### Supplied material ###

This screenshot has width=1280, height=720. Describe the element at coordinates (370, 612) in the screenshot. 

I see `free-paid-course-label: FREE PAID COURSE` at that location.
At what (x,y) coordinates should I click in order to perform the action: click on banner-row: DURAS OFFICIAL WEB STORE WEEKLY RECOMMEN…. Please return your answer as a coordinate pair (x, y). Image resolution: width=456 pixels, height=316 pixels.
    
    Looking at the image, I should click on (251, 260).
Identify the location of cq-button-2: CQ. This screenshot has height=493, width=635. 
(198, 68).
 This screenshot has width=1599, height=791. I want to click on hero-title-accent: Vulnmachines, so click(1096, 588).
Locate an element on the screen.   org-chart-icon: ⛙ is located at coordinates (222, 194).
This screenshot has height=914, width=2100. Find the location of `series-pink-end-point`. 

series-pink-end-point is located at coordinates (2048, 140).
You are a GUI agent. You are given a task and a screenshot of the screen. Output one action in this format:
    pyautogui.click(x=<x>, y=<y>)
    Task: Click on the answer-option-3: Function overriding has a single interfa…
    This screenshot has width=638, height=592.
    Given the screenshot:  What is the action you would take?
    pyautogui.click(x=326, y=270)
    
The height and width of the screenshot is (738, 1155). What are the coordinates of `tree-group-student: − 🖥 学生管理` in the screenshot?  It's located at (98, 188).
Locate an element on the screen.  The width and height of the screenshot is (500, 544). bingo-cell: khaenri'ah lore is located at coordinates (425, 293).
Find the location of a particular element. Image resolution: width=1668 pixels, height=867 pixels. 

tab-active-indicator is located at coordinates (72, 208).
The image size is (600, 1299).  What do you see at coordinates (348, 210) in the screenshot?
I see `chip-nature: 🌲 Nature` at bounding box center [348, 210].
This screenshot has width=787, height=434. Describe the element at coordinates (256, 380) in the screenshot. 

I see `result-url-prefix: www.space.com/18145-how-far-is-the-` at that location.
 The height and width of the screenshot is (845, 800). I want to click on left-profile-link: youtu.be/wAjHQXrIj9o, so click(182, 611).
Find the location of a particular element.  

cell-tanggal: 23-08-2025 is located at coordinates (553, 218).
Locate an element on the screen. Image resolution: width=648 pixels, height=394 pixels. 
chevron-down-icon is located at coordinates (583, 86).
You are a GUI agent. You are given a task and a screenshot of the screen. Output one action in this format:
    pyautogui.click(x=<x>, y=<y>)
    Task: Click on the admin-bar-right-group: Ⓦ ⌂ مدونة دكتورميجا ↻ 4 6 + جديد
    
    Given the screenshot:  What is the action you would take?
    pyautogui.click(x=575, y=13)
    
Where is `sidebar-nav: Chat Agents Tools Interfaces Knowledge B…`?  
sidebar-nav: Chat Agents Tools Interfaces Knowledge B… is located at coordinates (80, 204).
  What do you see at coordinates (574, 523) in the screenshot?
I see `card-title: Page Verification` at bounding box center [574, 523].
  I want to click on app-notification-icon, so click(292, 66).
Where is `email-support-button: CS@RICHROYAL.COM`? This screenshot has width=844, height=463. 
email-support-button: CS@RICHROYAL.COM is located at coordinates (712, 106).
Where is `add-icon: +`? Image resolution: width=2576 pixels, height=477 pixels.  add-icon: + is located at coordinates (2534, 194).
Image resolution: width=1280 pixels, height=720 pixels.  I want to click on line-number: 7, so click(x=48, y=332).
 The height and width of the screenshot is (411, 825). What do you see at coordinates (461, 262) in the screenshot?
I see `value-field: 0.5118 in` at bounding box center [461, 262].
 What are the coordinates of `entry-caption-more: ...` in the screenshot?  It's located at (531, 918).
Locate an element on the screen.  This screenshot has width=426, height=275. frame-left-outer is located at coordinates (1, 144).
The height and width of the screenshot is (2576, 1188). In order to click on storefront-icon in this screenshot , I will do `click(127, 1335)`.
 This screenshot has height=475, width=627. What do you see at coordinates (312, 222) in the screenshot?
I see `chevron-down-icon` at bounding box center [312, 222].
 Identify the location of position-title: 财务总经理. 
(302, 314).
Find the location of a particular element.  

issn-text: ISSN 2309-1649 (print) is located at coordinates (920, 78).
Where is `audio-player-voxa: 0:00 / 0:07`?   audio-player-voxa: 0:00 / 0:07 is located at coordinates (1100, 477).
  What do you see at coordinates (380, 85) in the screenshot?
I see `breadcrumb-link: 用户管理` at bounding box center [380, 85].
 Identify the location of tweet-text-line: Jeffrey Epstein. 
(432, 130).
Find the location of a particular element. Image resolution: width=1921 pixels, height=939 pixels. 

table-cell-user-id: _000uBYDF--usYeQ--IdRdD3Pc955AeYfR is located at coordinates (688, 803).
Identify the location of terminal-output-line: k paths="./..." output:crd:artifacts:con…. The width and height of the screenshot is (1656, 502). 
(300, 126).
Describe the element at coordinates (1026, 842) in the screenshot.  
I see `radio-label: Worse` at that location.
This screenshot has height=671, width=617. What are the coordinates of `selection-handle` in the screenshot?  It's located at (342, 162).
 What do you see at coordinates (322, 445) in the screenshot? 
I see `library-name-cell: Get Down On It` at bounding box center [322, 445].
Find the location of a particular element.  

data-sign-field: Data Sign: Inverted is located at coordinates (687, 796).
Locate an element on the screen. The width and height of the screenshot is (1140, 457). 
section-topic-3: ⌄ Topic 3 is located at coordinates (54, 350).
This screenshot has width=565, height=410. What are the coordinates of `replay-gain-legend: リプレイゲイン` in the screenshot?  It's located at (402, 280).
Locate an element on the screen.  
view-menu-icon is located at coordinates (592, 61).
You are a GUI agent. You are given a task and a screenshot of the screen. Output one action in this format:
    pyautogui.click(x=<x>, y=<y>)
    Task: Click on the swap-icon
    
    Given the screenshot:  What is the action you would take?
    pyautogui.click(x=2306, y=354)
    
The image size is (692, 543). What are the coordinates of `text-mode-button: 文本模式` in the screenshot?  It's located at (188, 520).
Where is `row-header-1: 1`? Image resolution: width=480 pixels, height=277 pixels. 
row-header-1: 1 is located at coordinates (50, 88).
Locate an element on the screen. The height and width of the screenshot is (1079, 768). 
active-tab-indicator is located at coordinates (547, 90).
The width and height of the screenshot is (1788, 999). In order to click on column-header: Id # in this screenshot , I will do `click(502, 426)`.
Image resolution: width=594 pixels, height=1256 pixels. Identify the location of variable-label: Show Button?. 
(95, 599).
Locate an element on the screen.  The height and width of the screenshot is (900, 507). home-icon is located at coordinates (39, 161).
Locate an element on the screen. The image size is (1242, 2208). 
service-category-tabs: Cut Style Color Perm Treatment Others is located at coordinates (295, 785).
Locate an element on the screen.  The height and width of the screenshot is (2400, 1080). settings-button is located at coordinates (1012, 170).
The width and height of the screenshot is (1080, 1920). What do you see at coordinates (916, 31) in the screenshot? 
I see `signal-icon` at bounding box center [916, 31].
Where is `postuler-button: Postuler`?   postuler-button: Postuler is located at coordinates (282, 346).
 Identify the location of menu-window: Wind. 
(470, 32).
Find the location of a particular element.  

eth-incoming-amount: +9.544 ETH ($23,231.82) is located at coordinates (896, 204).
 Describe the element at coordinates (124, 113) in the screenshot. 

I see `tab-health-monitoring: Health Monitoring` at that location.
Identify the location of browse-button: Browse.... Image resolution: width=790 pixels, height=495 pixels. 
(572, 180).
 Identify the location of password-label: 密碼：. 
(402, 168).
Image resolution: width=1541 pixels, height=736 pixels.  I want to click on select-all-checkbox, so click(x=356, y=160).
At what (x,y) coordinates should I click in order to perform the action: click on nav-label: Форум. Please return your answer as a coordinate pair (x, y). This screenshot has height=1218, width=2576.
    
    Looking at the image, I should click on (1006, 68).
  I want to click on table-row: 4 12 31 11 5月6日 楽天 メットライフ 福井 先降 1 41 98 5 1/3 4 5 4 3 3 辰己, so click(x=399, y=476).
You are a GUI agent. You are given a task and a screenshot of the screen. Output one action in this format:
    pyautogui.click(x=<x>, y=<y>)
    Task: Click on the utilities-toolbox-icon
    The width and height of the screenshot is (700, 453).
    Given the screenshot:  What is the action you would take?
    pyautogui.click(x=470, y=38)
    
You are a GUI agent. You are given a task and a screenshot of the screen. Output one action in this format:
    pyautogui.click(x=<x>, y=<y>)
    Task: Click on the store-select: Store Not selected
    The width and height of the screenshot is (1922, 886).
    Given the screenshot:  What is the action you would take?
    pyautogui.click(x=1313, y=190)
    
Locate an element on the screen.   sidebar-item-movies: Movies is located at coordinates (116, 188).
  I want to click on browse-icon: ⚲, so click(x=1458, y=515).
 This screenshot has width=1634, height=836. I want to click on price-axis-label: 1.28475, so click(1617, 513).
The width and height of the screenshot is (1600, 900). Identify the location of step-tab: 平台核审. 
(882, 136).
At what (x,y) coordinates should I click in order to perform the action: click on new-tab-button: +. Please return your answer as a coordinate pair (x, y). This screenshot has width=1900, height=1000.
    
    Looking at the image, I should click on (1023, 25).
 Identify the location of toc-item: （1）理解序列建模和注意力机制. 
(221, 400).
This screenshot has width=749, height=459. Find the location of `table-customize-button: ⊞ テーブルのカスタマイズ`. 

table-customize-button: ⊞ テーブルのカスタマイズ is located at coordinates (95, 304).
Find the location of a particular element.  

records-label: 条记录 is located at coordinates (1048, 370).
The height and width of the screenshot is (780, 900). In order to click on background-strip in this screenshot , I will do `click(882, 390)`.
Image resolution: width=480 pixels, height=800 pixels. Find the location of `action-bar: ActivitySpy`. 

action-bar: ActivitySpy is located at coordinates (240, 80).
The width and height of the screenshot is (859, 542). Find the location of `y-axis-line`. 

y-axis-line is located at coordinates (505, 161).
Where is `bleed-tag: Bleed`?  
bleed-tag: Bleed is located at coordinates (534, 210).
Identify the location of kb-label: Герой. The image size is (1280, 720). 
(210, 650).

###

§ **Exercise goal**: Quote the material above verbatim, starting with the line that contains "The image size is (692, 543)." and going on through the line that contains "The width and height of the screenshot is (1788, 999).", both included.

§ **Answer box**:
The image size is (692, 543). What are the coordinates of `text-mode-button: 文本模式` in the screenshot?  It's located at (188, 520).
Where is `row-header-1: 1`? Image resolution: width=480 pixels, height=277 pixels. 
row-header-1: 1 is located at coordinates (50, 88).
Locate an element on the screen. The height and width of the screenshot is (1079, 768). 
active-tab-indicator is located at coordinates (547, 90).
The width and height of the screenshot is (1788, 999). In order to click on column-header: Id # in this screenshot , I will do `click(502, 426)`.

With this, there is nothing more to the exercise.